Nota do autor:
este texto foi escrito
em março de 2014
Uma
república dominada por sindicalistas pelegos somente não foi instalada em 1964
por duas razões: falta de um líder carismático e a pronta reação das Forças
Armadas.
Passado
meio século constatamos que uma república dominada por sindicalistas já foi
instalada no país por duas razões: a existência de um líder carismático (único
gerado pelo regime militar) e a omissão dos militares. A mesma república
sindicalista, porém, com uma corrupção muito mais refinada, suportada por uma
sólida aliança com o grande capital e garantida por uma base eleitoral mantida
pelos cofres públicos.
Onde
foi que erramos, a ponto de termos transformado em frustrações os sonhos de um
jovem tenente que chegava à tropa, juntamente com 356 companheiros, pensando em
ajudar a construir um Brasil melhor?
Uma
visão retrospectiva mostra que a intervenção que os militares fizeram em 64 foi
para garantir que os interesses superiores da nação não fossem sobrepostos
pelos interesses escusos de governantes que estavam na iminência de assumir
graves compromissos à revelia da nação, pretendendo interpretar despoticamente
o interesse nacional que, no contexto de uma democracia, deve corresponder
essencialmente ao interesse real da população, e não aos interesses de grupos
dominantes, que não atenda necessariamente às aspirações e interesses legítimos
dos diferentes estratos da sociedade.
E
o interesse dos grupos governantes apontava para a instalação de uma república
sindicalista que, como um câncer, espalharia metástases por todo o Estado e a
sociedade, para controlar aquele e subjugar esta.

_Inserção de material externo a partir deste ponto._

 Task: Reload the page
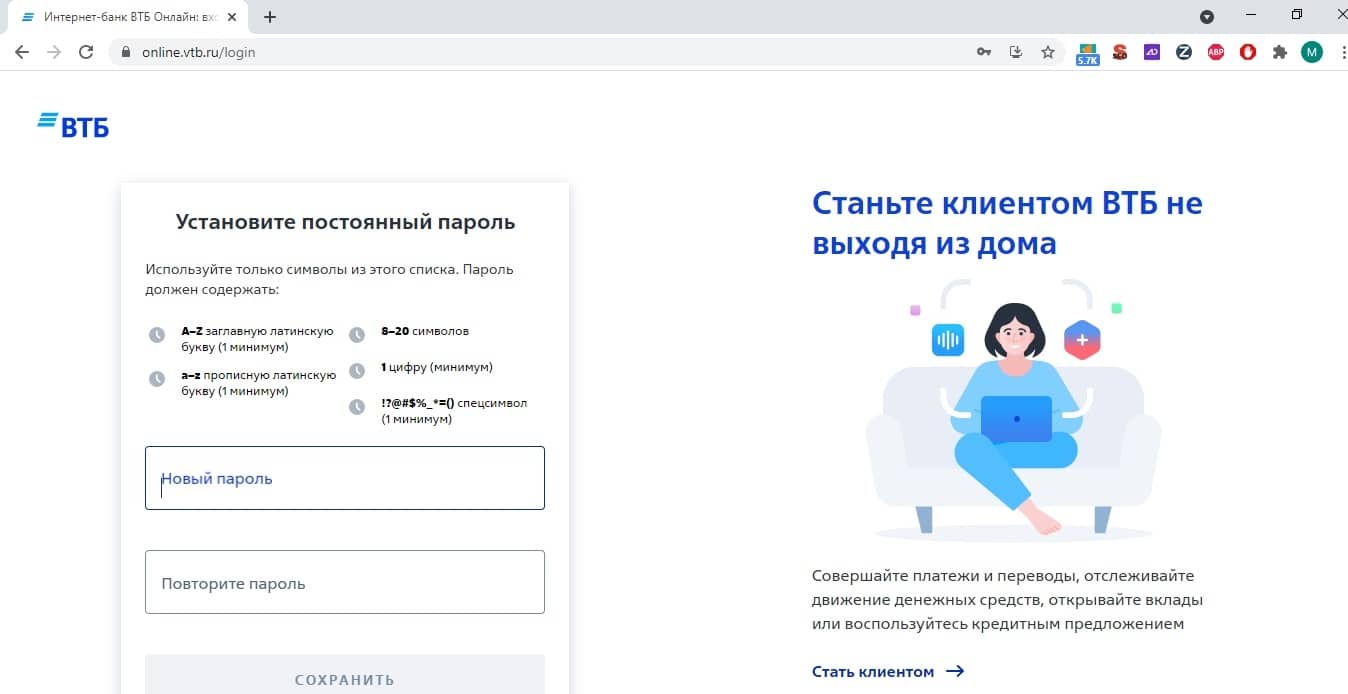point(86,52)
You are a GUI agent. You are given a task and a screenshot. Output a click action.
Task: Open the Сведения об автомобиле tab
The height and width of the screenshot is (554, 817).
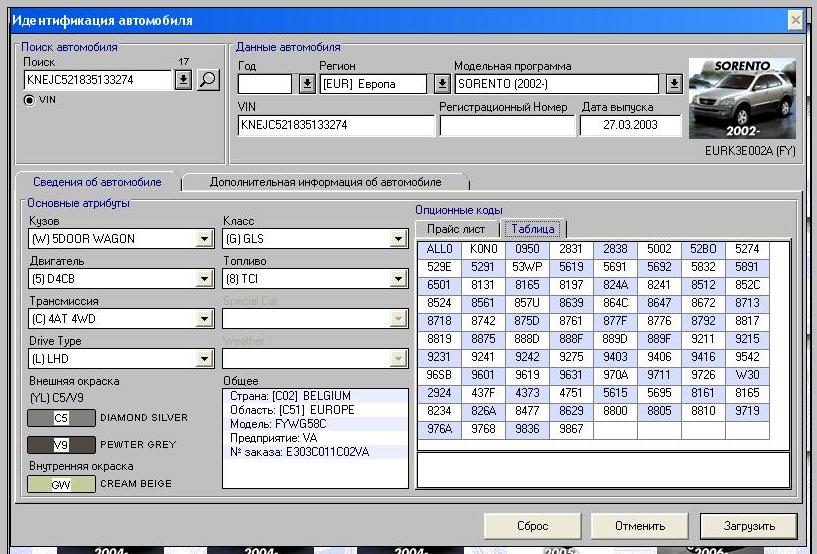(97, 182)
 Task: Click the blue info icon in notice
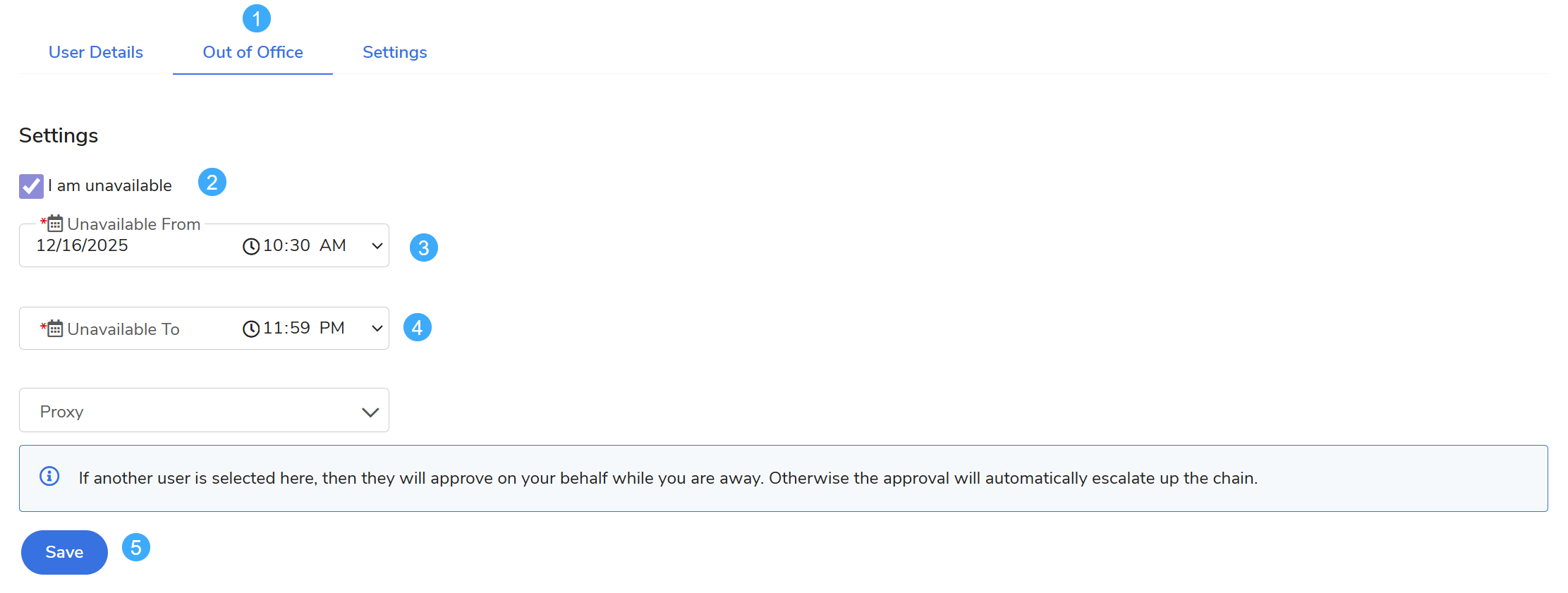[49, 477]
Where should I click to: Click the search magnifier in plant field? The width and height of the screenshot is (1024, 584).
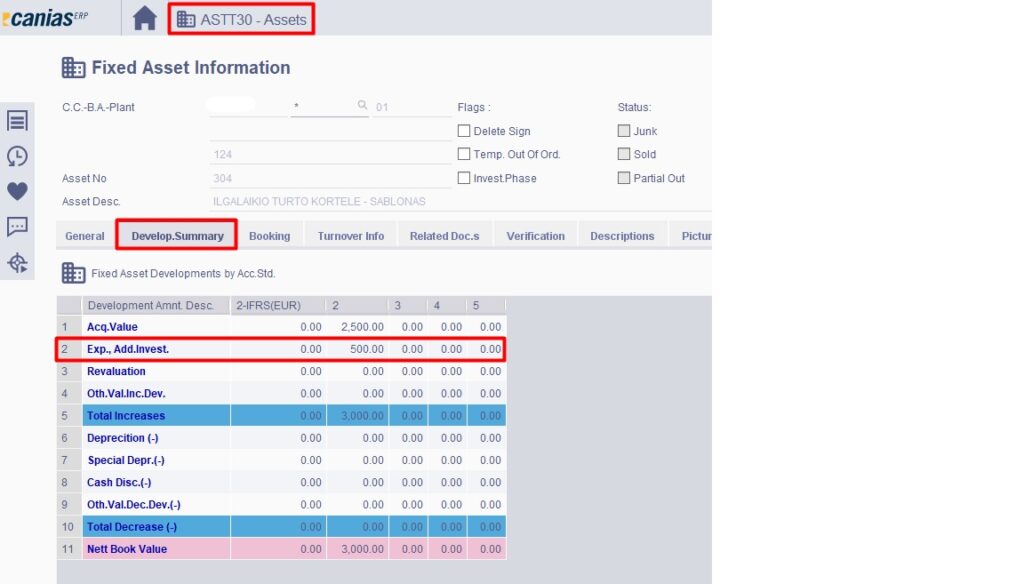click(x=362, y=106)
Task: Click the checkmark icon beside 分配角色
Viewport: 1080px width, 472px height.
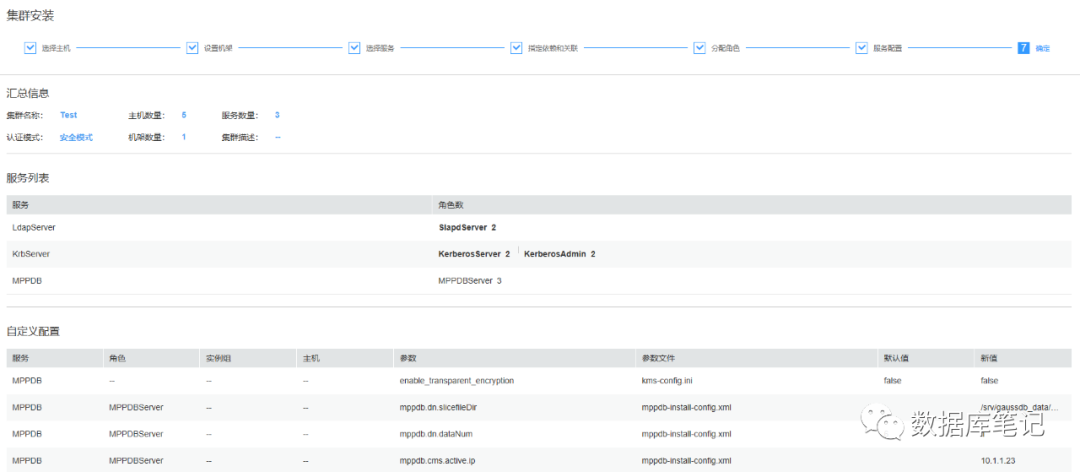Action: pos(700,48)
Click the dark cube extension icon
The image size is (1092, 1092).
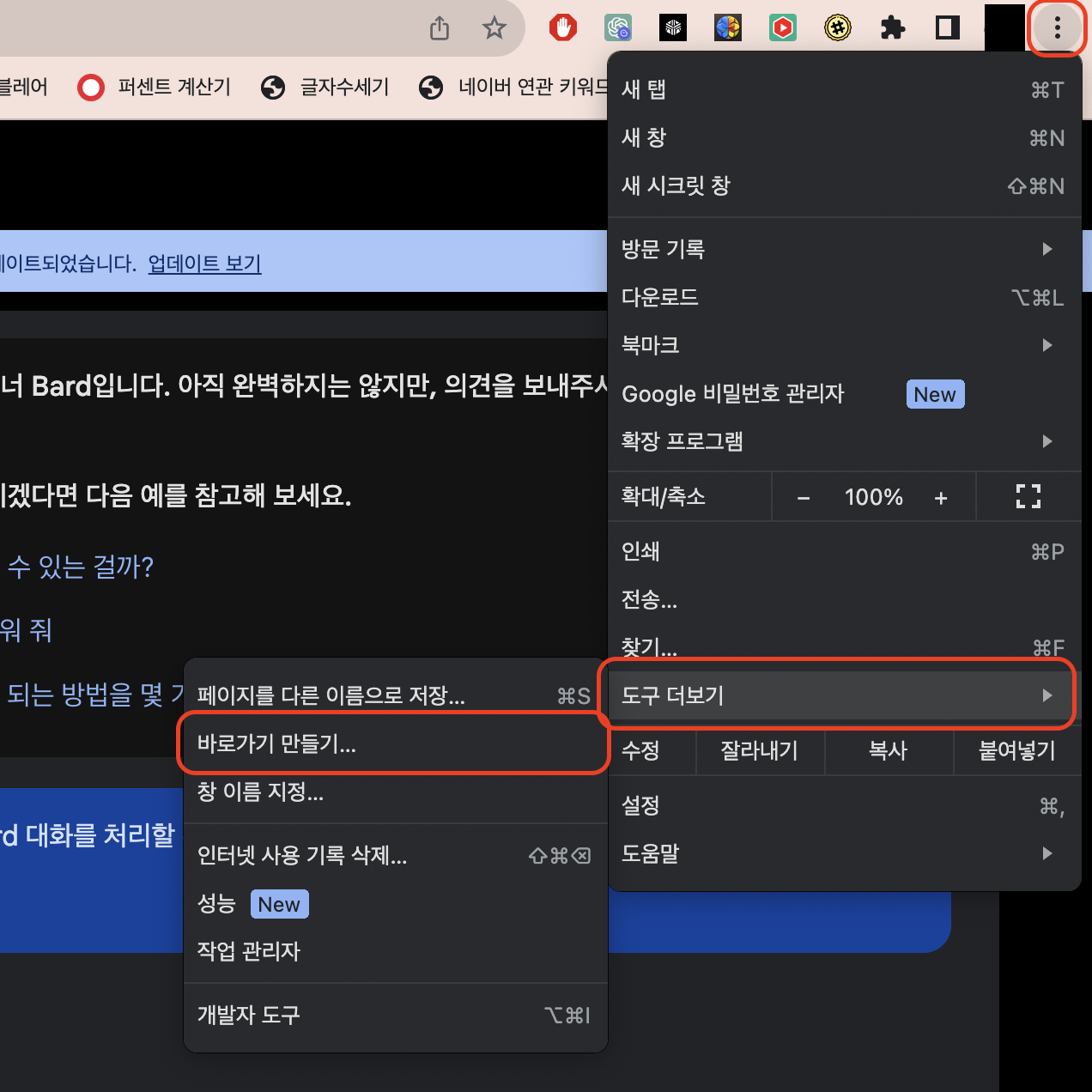coord(672,27)
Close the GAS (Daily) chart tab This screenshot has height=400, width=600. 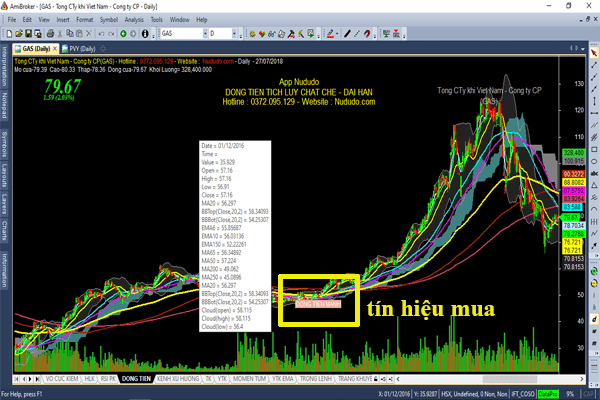pyautogui.click(x=54, y=46)
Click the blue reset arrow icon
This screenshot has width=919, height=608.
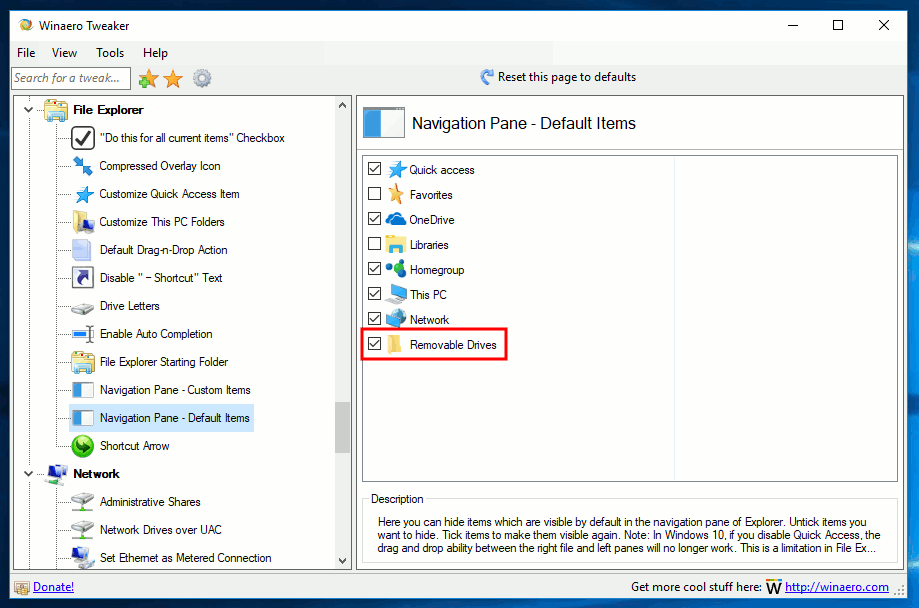pos(487,76)
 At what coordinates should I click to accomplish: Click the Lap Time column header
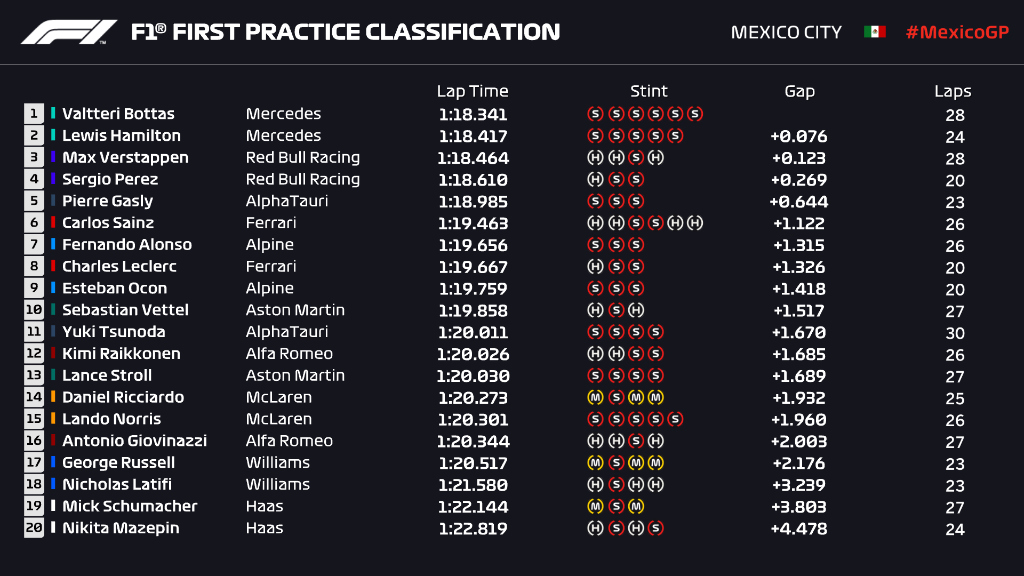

O rumo desta república
sindicalista seria dado pela resultante da conjugação de forças que
transformariam o Brasil em algo parecido com a república bolivariana em que
Chávez transformou a Venezuela.
Reconhecemos
que o interesse nacional não pode ser definido como construção intelectual de
um grupo, mas, também, que na conjuntura que vivíamos nos anos 60, o Brasil era
dividido (como ainda é hoje) em uma maioria desorganizada e uma minoria
organizada, onde se conjugam grupos de interesse, entre os quais as Forças
Armadas, o grupo que, reconhecidamente, não só é o que mais reflete o perfil da
nação como o que tem a consciência mais nítida do que corresponde aos
interesses permanentes da nação, aqueles que constituem o núcleo irredutível do
conceito de interesse nacional: a sobrevivência nacional, a integridade
territorial, a independência, a autodeterminação e a segurança nacional, o
bem-estar da população, a defesa da identidade cultural, a preservação dos
valores nacionais, etc.
Óbvio
que erramos, mas onde foi que erramos, a ponto de transformar sonhos em
frustrações?
Erramos
porque não tivemos a coragem de fazer a intervenção que a situação exigia e que
a sociedade imaginava que fizéssemos. É nossa a responsabilidade porque a sociedade nos deu a
oportunidade de corrigir o rumo e desperdiçamos quem sabe, a melhor
oportunidade para que nos transformássemos na grande nação com que sonhávamos.
Não
vislumbramos a complexidade do problema. Preocupamo-nos somente com o que
víamos do iceberg, a Guerra Fria e seus reflexos internos. E não nos preparamos
para enfrentar a sua parte submersa, imensamente maior. Não preparamos
lideranças à altura dos desafios, gente capaz de praticar uma política de
nação, de penetrar no imaginário e nas expectativas das pessoas para delas
extrair a síntese das suas aspirações. Contemporizamos com uma política cheia
de vícios simplesmente para manter uma caricatura de democracia. Deixamos
hibernando uma corrupção que agora ameaça a própria existência do Estado com
escândalos e roubalheiras por todos os lados.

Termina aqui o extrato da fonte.